Dalam keterangannya, Dosen Notariat Fakultas Hukum Universitas Warmadewa, Dr. I. Made Pria Dharsana, SH, M. Hum menyebutkan trkait protocol Notaris yang mana pada Pasal 1 angka (13) Undang-Undang jabatan Notaris (UUJN) mengatur tentang protokol notaris yaitu, kumpulan dokumen yang merupakan arsip negara yang harus disimpan dan dipelihara oleh notaris sesuai dengan ketentuan peraturan perundang-undangan.
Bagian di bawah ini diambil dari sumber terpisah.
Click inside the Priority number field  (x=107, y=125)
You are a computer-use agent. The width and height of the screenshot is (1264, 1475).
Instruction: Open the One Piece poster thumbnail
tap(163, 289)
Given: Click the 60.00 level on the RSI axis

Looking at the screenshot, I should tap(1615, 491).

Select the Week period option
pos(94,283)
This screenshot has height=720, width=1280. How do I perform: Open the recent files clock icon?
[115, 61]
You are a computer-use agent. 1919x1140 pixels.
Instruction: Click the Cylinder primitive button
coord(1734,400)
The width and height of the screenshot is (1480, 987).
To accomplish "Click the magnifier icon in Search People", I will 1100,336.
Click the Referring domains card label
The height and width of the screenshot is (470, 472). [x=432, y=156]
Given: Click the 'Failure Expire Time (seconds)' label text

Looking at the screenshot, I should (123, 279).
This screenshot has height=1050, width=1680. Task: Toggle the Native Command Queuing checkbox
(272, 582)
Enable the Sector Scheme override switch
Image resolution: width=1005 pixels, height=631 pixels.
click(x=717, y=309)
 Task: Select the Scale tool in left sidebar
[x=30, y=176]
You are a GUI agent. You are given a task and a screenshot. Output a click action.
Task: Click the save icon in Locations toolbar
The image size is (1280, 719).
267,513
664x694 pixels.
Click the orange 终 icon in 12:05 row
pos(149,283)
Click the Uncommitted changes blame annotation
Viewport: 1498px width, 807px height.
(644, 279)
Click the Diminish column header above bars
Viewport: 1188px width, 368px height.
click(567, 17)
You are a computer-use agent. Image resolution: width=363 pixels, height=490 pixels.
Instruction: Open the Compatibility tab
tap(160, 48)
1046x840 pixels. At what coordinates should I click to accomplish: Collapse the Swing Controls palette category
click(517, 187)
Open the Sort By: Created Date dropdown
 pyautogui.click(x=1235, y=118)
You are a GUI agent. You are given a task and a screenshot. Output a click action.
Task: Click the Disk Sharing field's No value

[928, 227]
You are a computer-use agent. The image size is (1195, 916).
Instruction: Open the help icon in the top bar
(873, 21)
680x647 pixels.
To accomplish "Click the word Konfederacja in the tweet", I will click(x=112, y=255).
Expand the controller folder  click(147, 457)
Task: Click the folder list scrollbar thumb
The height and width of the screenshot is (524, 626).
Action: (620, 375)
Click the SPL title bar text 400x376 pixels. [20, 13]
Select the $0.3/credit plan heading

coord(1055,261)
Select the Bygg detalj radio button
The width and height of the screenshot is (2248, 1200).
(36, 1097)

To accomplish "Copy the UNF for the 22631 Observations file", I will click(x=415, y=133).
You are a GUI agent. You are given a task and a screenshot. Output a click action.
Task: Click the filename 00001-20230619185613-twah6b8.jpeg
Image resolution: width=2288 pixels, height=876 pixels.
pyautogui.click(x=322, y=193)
Jhon Korassa Sonbai. SH. MH and rekan sebagai  kuasa hukum pemohon Praperadilan

Selanjutnya, ditegaskan oleh Made Pria bahwa pihak mana pun dilarang melakukan penyitaan terhadap barang bergerak milik negara atau daerah baik yang berada pada instansi Pemerintah maupun pada pihak ketiga sebagaimana dituangkan pada Pasal 50 huruf C Undang No 1 Tahun 2004 tentang Perbendahraan Negara. “Karena bagaimana mungkin alat negara menyita arsip negara?,” jawa Made Pria menjawab pernyataan termohon dari Bareskrim Mabes Polri.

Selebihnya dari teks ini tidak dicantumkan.